By pledging $4.5 billion to help rebuild war-ravaged Sri Lanka, donors exceeded the three billion dollars that the Sri Lankan government was expecting to be committed at the meeting.

“Now we have to work with the LTTE. The Tigers should also contribute in the rebuilding efforts,” a government official close to Sri Lanka’s peace negotiators said in an interview. “Decisions must be taken jointly.”

But that may be easier said than achieved, given the rebels’ current mindset. For one, the LTTE stood by its belief that it had nothing to lose by boycotting the aid meeting. This came on the heels of the Tigers’ pullout of the ongoing peace talks in April.

In sticking to this position, LTTE supremo Vellupillai Prabhakaran demonstrated that he was still his own man — and that he would not be swayed by international pressure to entice the rebels to attend the aid meeting.

Diplomats and foreign envoys who visited Prabhakaran in the weeks leading up to the Tokyo meeting failed to convince him otherwise. Even Norwegian officials, in their capacity as the peace brokers in the current reconciliation efforts, fell short of getting the rebel leader to shift his stance.

The LTTE is in no mood to play along with the 15-month-old peace process to end over the two-decade-old civil war in Sri Lanka, which has led to the deaths of more than 64,000 people. The Tigers believe that the talks, aimed at resolving their separatist battle for the independent state of Tamil Eelam in the north and east, have not made enough of a difference.

Thus far, the LTTE has accused Colombo of failing to honour two of its core demands — an interim administrative structure in the country’s north and east to be governed by the Tigers and the transfer of government troops from the northern Jaffna peninsula.

The Sri Lankan government, however, is unable to deliver on the Tiger demand for an interim administration since the country’s unitary constitution does not provide for the autonomous body the LTTE seeks in the disputed northern and eastern regions.

Moreover, the ruling government’s slim majority in parliament makes it all but impossible to seek the legislature’s backing for a constitutional amendment to satisfy the Tigers.

The LTTE has also resurrected an old argument from a previous round of peace talks to reveal how differently it views the current peace process from, say, the Sri Lankan government and the international community. The rebels see the unprecedented interest shown by the international community in the talks as one leading to a “peace trap,” rather than a milestone of opportunity.

This was hammered home in an editorial published in ‘Sudaroli,’ a Tamil daily newspaper that reflects LTTE thinking, on the eve of the Tokyo talks. According to this mindset, the political price that the LTTE will have to pay in exchange for development assistance to the war-torn northern and eastern provinces will be too costly for its cause.

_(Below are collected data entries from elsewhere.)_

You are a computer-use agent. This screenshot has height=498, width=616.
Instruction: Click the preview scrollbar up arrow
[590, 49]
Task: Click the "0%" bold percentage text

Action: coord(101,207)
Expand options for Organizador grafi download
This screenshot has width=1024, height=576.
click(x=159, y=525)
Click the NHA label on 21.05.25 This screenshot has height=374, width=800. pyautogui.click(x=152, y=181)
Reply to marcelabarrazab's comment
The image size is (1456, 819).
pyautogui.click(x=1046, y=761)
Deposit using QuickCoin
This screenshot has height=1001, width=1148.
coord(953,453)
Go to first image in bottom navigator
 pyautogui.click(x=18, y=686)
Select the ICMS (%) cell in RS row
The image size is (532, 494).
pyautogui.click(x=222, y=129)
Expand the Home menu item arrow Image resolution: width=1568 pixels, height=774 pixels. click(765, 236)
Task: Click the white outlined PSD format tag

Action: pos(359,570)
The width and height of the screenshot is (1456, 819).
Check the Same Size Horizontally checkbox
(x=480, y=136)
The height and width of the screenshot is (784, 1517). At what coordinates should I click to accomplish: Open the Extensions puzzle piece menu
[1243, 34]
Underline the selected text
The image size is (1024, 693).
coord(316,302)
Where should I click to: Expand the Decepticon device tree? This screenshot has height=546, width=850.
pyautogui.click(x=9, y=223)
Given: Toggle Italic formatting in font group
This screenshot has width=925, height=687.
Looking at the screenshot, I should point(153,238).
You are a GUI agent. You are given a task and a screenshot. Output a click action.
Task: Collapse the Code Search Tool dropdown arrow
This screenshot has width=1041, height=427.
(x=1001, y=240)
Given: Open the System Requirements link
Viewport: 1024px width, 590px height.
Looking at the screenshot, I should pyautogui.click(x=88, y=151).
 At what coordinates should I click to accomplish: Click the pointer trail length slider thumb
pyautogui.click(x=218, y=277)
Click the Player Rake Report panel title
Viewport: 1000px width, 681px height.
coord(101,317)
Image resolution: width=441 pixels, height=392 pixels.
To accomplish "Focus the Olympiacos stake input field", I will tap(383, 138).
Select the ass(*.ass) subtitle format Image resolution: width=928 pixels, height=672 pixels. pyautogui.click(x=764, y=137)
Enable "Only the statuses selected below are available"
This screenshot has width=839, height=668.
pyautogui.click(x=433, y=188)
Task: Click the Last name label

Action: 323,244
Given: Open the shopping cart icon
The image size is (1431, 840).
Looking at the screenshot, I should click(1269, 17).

Among them are issues that often touch a raw nerve with the Tigers — the need to respect human rights and stop to child conscription. The LTTE has been unable to get such concerns off its back.

Some critics of the Tigers see parallells between the rebels’ current reluctance to fall in line with the thinking of the international community and the LTTE’s reluctance toward the conditions placed by the Indian government in 1987 to solve Sri Lanka’s ethnic conflict.

But while the Tigers may succeed on this front — refusing to be pushed around by the international community — they may find their uncompromising stance eroding the little goodwill they have achieved since they agreed to stop fighting in February 2002.

The US government has already offered the LTTE a glimpse of such a possibility. “The (aid) conference shows the international community did not succumb to the blackmail of the LTTE,” US Deputy Secretary of State Richard Armitage said in a speech at the Tokyo meeting.

The endorsement that the current peace process received from the foreign governments and donors in Tokyo also shows that the LTTE has failed to attract international sympathy toward its political take of the process so far.

Yet given the Tigers’ past record, drawbacks like these may only strengthen their resolve to be anything but a pushover, and to prove that the LTTE is a different kind of political animal.—Dawn/The InterPress News Service.